## Work to be completed
Copy out each line in the material below that has the word "arrow".

## Records shown

Start of Block

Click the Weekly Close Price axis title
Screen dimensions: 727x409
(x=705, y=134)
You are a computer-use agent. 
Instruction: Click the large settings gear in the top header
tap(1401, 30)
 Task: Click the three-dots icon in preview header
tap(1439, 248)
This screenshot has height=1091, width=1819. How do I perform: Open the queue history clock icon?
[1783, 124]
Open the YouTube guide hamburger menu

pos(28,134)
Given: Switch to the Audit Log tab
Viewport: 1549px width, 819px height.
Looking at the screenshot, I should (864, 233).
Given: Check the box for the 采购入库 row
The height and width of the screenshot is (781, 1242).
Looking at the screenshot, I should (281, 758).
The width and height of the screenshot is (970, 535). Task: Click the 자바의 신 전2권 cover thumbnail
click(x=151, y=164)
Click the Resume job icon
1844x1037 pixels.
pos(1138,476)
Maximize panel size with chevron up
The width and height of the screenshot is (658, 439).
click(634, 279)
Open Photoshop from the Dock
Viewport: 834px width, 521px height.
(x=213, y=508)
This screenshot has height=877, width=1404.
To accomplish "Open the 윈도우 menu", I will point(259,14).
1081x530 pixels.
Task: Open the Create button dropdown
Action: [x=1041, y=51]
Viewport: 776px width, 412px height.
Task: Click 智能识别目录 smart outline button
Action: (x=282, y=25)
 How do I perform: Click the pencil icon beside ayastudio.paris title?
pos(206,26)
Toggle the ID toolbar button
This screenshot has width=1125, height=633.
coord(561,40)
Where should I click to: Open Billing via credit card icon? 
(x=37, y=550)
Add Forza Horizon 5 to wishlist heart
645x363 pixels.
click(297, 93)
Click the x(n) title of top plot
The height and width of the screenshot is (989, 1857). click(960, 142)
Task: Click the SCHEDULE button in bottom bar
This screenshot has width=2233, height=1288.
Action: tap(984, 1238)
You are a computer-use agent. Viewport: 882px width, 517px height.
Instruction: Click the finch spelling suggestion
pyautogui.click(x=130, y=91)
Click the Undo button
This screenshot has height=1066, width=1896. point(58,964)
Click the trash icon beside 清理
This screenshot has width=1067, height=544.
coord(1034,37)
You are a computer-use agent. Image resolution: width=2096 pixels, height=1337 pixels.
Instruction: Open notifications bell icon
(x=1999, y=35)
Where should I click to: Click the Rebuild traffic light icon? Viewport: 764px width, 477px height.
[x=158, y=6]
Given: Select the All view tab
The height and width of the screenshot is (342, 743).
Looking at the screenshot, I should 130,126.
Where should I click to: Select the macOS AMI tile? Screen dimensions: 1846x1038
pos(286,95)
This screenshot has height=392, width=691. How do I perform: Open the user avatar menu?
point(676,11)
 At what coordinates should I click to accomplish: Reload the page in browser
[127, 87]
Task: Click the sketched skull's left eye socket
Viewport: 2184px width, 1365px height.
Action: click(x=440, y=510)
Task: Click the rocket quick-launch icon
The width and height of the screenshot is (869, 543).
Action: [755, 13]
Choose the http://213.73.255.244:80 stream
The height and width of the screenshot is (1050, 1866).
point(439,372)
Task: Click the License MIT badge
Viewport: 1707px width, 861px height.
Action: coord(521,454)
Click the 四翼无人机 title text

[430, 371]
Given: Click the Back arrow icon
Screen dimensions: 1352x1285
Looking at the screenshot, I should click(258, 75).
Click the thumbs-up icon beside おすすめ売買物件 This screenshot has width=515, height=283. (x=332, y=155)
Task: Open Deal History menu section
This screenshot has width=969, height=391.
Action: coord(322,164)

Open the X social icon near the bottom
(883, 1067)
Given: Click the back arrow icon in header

End of Block

## Solution for this exercise
Given: Click the Back arrow icon
Given: Click the back arrow icon in header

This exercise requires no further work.